Unfortunately, for reasons unknown, the Hospital did not receive the Gladue Report until the day of the hearing, and Dr. Malka did not have the opportunity to review that report prior to the hearing.
Dr. Malka testified that initially, Mr. Thomas experienced delusions and exhibited paranoia. In the past, these delusions and paranoia led to violence.
Recently, the staff have “not seen much” of those symptoms. Mr. Thomas is not suspicious of staff and is as forthcoming as he is able with staff.
Unfortunately, Mr. Thomas continues to present with a disorganized thought process. When speaking with him, as the conversation goes deeper into a topic Mr. Thomas becomes confused and it is difficult to follow his thoughts. This thought disorganization is significant and ongoing.
This thought disorganization is delaying Mr. Thomas’ access to other treatment modalities. For example, because of this thought disorganization, Mr. Thomas is not yet ready to participate in a residential treatment program for substance use.
Dr. Malka explained that clozapine was started, then stopped (as noted above) and then after several months was restarted again. The dose is being increased very slowly, in line with recommendations from the cardiologist. If all goes well, Dr. Malka is hopeful that clozapine can be optimized over the next few months.

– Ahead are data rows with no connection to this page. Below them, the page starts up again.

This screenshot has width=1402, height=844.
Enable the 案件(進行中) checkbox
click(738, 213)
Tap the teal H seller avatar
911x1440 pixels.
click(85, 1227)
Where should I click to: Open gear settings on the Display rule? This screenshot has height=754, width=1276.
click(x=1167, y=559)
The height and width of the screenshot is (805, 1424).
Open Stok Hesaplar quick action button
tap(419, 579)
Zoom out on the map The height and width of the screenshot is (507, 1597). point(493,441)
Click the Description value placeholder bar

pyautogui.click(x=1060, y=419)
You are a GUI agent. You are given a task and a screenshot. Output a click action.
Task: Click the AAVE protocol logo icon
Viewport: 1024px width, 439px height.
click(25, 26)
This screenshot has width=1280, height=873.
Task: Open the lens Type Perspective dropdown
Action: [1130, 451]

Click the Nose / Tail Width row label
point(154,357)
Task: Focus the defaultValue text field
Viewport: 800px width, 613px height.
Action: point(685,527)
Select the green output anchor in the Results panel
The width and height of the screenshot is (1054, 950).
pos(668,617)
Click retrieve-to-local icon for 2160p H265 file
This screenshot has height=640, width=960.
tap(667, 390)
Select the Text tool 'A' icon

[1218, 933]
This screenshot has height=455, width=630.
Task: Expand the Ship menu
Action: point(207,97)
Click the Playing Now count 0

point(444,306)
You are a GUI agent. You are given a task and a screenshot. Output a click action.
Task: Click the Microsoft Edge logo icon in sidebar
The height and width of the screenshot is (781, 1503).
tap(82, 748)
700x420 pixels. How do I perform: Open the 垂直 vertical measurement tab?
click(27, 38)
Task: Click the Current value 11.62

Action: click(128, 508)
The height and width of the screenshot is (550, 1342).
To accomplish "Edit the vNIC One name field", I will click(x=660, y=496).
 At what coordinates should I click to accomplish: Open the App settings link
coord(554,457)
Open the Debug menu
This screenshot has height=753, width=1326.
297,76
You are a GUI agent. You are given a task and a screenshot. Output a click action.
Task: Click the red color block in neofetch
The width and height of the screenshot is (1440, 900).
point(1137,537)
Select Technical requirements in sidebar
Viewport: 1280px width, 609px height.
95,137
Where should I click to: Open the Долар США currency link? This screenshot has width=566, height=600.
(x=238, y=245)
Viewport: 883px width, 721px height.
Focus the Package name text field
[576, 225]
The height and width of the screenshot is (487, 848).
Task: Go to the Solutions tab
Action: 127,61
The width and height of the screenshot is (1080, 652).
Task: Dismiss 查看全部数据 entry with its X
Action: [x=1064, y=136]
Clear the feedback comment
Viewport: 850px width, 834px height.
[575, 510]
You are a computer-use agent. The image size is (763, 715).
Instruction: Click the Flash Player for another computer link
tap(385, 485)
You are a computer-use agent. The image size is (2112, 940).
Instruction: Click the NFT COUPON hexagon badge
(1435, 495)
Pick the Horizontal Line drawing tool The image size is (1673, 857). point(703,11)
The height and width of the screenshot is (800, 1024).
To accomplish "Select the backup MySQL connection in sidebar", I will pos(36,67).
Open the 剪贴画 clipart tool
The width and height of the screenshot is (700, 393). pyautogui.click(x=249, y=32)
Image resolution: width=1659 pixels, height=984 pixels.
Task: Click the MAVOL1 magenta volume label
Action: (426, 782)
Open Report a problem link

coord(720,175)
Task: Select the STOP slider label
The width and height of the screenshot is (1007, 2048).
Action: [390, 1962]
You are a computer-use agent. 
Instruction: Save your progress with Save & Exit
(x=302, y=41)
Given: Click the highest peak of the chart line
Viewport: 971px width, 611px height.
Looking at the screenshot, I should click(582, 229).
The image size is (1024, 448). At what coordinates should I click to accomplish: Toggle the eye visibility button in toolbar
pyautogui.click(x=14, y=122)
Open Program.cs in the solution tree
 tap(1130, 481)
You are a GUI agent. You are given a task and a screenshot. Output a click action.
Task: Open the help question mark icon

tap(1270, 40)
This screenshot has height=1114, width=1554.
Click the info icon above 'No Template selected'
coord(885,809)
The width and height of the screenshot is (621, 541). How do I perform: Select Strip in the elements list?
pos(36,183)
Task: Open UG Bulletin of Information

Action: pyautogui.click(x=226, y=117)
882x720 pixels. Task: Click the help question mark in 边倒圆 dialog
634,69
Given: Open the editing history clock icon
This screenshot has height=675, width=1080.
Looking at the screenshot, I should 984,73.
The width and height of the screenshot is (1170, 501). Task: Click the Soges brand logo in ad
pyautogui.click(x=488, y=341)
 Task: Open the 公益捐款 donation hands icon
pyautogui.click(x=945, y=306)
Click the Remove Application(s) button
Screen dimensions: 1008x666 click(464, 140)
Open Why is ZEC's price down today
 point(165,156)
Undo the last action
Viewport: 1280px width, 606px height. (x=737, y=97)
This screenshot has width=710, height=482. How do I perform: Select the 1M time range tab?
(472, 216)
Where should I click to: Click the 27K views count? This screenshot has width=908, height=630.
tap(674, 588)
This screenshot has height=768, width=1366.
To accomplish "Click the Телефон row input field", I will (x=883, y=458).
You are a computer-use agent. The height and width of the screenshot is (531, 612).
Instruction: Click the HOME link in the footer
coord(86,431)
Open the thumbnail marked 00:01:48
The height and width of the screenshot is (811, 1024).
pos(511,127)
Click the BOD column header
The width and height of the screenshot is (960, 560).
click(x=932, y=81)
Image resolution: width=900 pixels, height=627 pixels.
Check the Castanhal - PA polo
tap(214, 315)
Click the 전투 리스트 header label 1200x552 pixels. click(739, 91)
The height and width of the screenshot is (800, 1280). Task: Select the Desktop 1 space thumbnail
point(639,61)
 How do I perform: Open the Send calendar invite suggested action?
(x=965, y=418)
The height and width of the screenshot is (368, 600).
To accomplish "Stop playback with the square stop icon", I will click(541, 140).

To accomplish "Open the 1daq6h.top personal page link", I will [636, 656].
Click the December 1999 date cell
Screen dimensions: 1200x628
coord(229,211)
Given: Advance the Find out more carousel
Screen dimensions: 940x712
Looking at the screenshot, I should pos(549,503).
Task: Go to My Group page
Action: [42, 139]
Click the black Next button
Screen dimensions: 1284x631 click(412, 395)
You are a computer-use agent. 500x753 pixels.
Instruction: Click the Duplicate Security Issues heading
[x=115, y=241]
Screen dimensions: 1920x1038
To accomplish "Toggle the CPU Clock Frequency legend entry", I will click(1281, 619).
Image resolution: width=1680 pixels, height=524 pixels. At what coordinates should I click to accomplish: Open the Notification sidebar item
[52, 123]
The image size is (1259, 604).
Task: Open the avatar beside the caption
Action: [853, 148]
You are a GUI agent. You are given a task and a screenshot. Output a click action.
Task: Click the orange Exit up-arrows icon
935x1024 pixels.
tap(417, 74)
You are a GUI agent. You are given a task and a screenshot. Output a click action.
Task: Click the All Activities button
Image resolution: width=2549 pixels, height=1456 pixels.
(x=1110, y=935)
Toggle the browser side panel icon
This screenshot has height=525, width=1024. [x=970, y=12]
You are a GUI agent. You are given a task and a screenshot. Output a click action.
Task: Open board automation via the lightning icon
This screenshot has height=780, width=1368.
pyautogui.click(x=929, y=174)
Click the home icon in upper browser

In looking ahead to the upcoming year, Dr. Malka indicated that the priority is to optimize Mr. Thomas’ medications by achieving a therapeutic dose of clozapine and dealing with polypharmacy by reducing the dose of other medications e.g. loxapine.
Once the medication is optimized and Mr. Thomas’ thought processes are, hopefully, more organized, Dr. Malka plans to obtain a cognitive assessment and a trauma assessment to inform future treatment. The doctor explained that it is not clear at this point whether Mr. Thomas experiences difficulties in cognition or as a result of psychotic processes. Once Mr. Thomas’ trauma is assessed, personality traits will also be clarified.
Dr. Malka testified that in her opinion anti social personality traits have been ruled out as a diagnosis because she has not seen any of these traits in the Hospital. Historically these behaviours were in the context of unsafe situations, and Mr. Thomas has not felt the need to engage in these behaviours in the safety of the Hospital. Nonetheless, once the trauma assessment has been completed the treatment team will be better able to understand the effects of trauma and its implications for both treatment and public safety.
In parallel with psychological testing, it is necessary to address Mr. Thomas’ substance use disorder. Historically, the use of substances increases Mr. Thomas’ paranoia and risk of violence. There have been several documented instances of decompensation and destabilization due to polysubstance use and limited engagement with formal treatment or support for Mr. Thomas. This has been noted to occur despite psychiatric involvement and the administration of a long-acting injection and mental health support, resulting in hospital admissions and risk of/or actual harm to self or others.
To his credit, Mr. Thomas has remained abstinent during the reporting period.
However, in Dr. Malka’s opinion, he remains vulnerable to relapse with exposure to the opportunity to use substances. In May 2025 that he was voicing thoughts about relapse (e.g., wanting to consume alcohol and ingest cannabis). At times, he described participating in leisure activities with family members which involved drinking alcohol or using cannabis, referring to these substances as medicine. On another occasion he invited a peer to smoke cannabis together while out for a walk on hospital grounds.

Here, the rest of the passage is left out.